++++ Data to process ++++

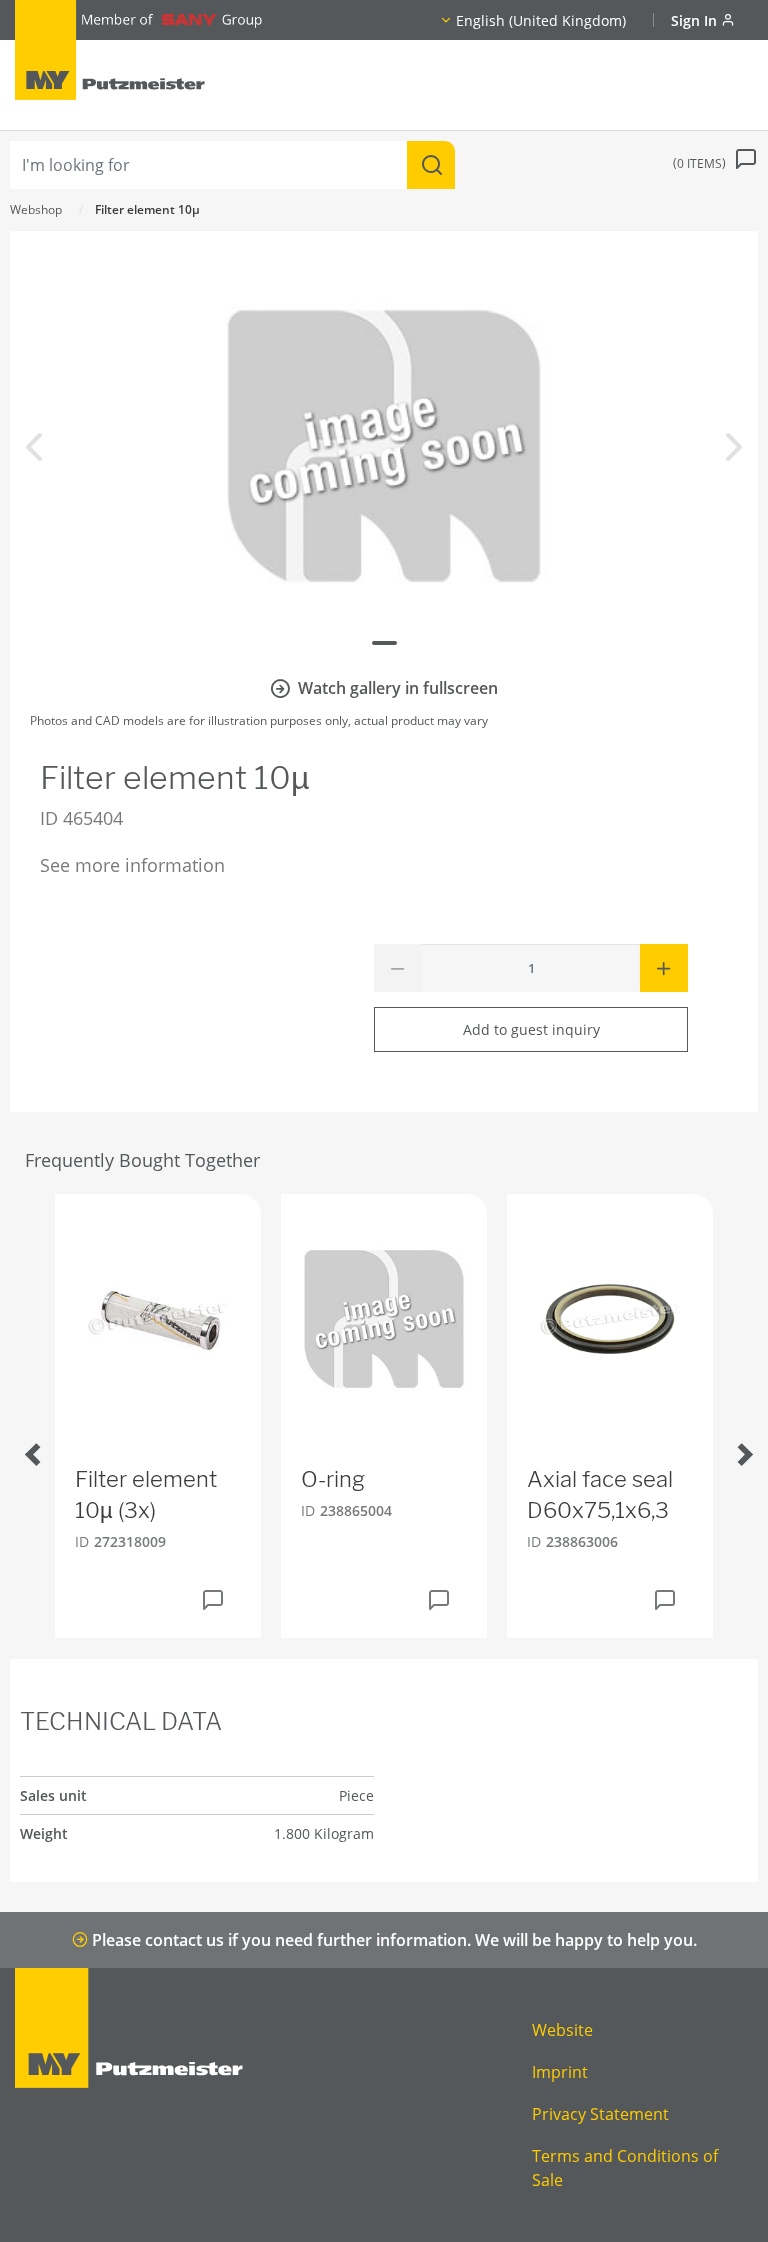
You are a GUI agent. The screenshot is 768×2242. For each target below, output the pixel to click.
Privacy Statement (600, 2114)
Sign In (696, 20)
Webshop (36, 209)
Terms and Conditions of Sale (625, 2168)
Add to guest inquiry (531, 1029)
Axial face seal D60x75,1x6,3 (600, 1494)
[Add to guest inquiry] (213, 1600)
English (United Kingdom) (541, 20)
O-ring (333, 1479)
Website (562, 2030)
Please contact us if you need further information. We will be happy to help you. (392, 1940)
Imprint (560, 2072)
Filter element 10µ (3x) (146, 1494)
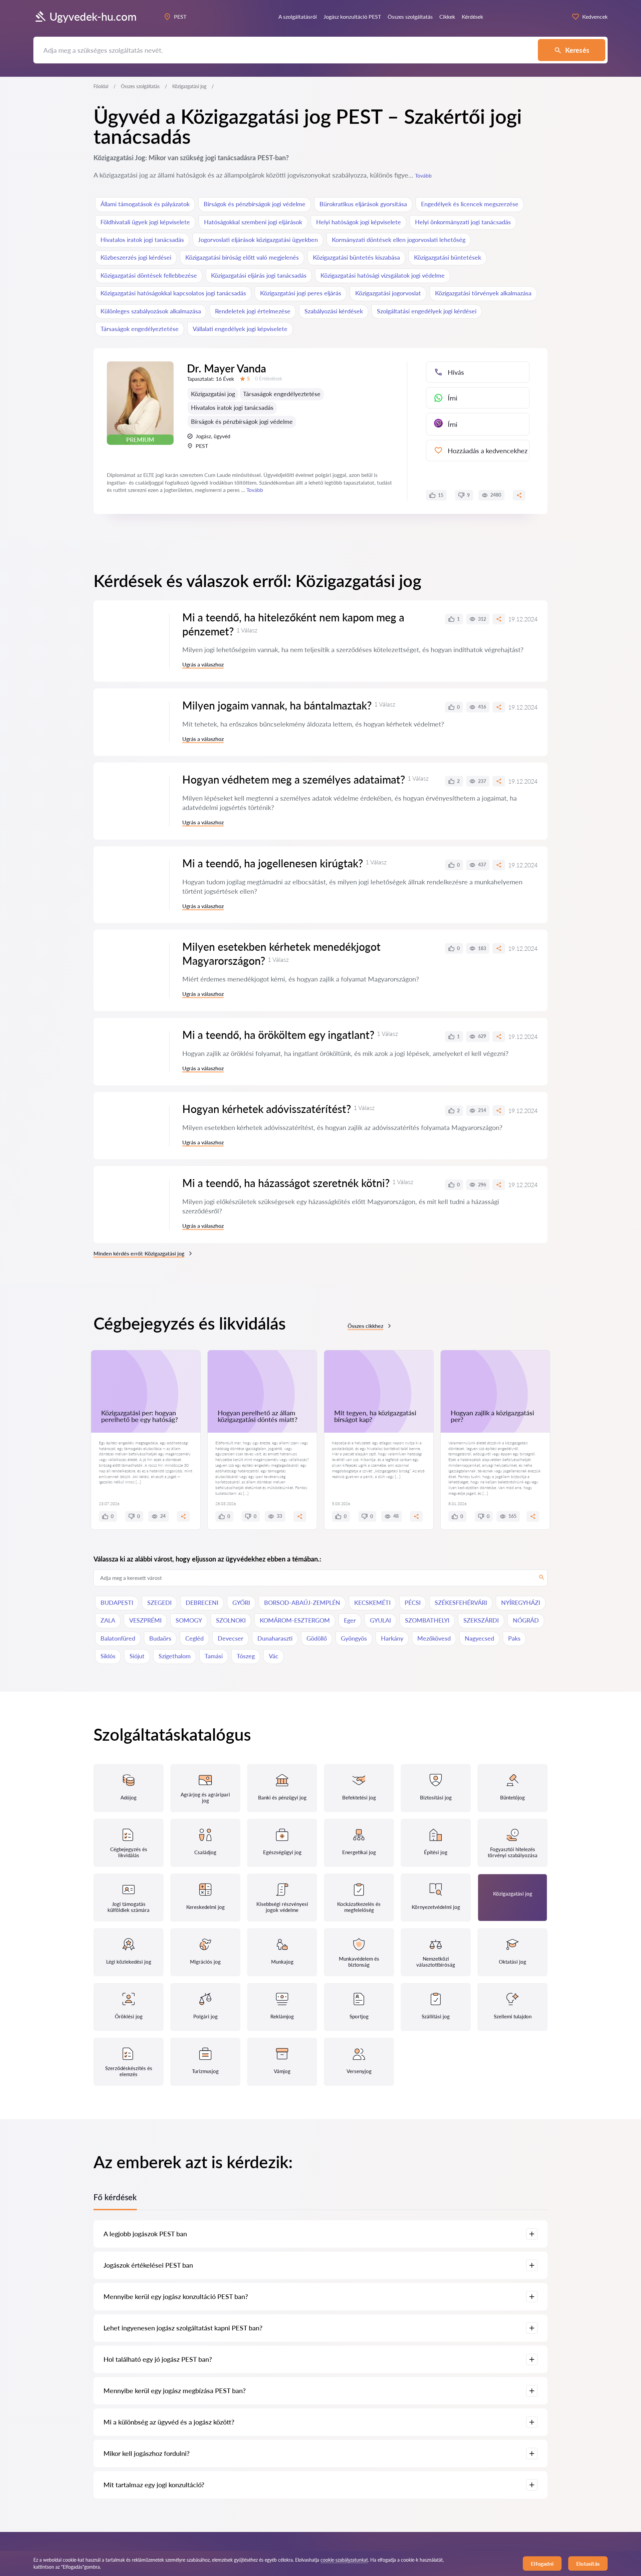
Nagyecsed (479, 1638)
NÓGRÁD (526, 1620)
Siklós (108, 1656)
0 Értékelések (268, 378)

++++

:: Exercise description ::
Pictures excluded, repeat the records exactly from their opening line through the line containing "Imprint (560, 2072)".

:: Answer to this exercise ::
You are a GUI agent. The screenshot is 768×2242. For each target below, output the pixel to click.
Privacy Statement (600, 2114)
Sign In (696, 20)
Webshop (36, 209)
Terms and Conditions of Sale (625, 2168)
Add to guest inquiry (531, 1029)
Axial face seal D60x75,1x6,3 (600, 1494)
[Add to guest inquiry] (213, 1600)
English (United Kingdom) (541, 20)
O-ring (333, 1479)
Website (562, 2030)
Please contact us if you need further information. We will be happy to help you. (392, 1940)
Imprint (560, 2072)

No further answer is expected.